生命的周期和周期的生命

钮卫星

 

  “太阳下山明天依旧爬上来,花儿谢了明年还是一样的开。美丽小鸟一去无影踪,我的青春小鸟一样不回来。”听单位合唱团里双鬓斑白的老人们唱王洛宾的这首《青春舞曲》,在欢快的旋律中我听到的却是对青春易逝、生命有限的哀叹。由于地球的周日自转,太阳看上去东升西落;由于地球的周年公转,花儿随之开了又谢,谢了又开。歌中用这两种简单的周期现象来强烈反衬生命的老去无可挽回。
  我们出生、长大、成熟、衰老、死亡,这是我们生命的周期。对每一个个体来说,这样的周期只经历一次,我们的生命不能象日升日落、花开花谢那样反反复复。

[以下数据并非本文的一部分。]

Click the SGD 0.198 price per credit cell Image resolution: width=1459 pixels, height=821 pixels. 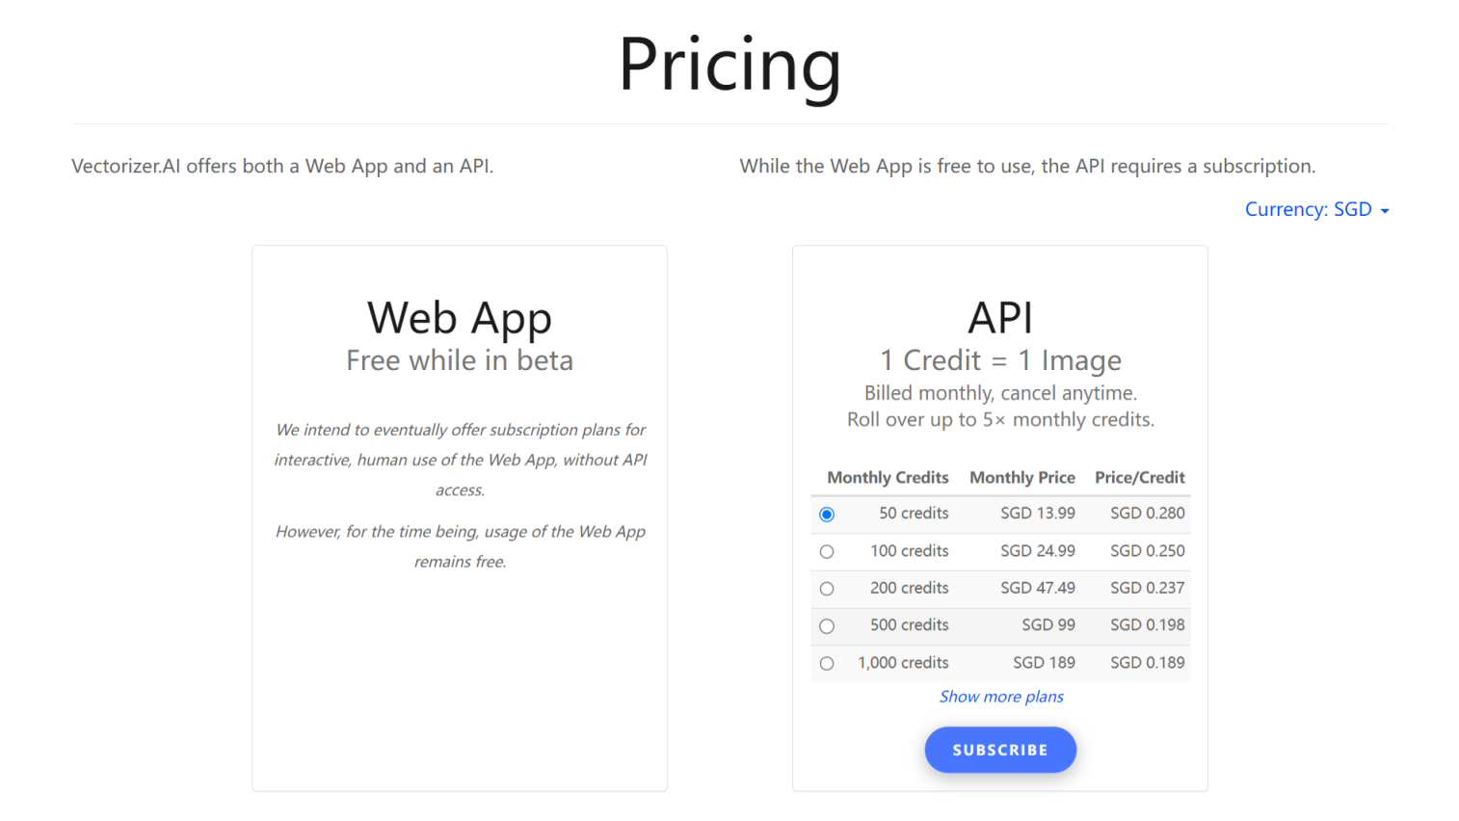tap(1147, 625)
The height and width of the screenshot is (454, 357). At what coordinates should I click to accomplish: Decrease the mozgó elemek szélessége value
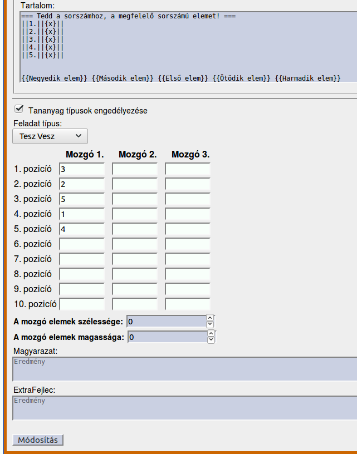[210, 324]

每个人最后都要面对生命周期的最后一步――死亡。人们对待死亡的态度可谓千姿百态,有人说整个人类文化就是建立在对死亡的阐释之上。佛教的轮回说、基督教的上天堂,似乎都是在试图消弥由于死亡对生命周期的终结而带来的缺憾。
  我们不想死。在生物学上看,这似乎只是一种设定:任何生命个体都要维持自己的存在。但我们不想死,或许应该更多地在文化上来理解。我们留恋人世,有些东西难以放弃,所以我们不想死。我们相信未来会更美好,很想亲眼目睹,所以我们不想死。那些当了皇帝并想一直把皇帝当下去的古代帝王们大多想求不死药、炼长生丹,因为他们不想被死亡终结了他们的美好现世。
  除了人类之外,地球上其他动物的个体也几乎都不能摆脱从生到死的生命周期。但有一个例外。有一种叫做灯塔水母的海洋动物,它们能逆转它们的生命过程。在繁殖和生育下一代后又回复到它们的年轻阶段,就象一只蝴蝶能够重复回到它的幼虫状态。有一位研究灯塔水母的科学家观察了4000条灯塔水母,确认它们全部都返老还童,没有一条死亡。研究显示,这种水母繁殖之后,它们体内的一些细胞内部开始发生一种奇异的转变。原先服务于专门功能的成熟细胞,如服务于运动的肌肉细胞、服务于消化的胃细胞等,最后都回到了最初的阶段――卵的阶段。灯塔水母就这样从性成熟阶段回复到它们的幼虫阶段并开始另外一次生命,因此它们的生命是周期性的。
  灯塔水母是唯一一种能返老还童的多细胞动物,为什么它们具有这种特殊的能力还不得而知。但人类总希望能从中学到什么,一旦掌握生命体的细胞如何通过解读隐藏在基因中的指令而返老还童的秘密,那么不死药、长生丹之类古代帝王们的虚幻奢望怕要变成现实了。对个体来说,这固然可以满足长生的欲望。但对整个物种来说,这未必是一件好事。而且从文化层面上看,这种个体的长生也无必要。写到这里,我理解了《青春舞曲》还是可以欢快地唱的。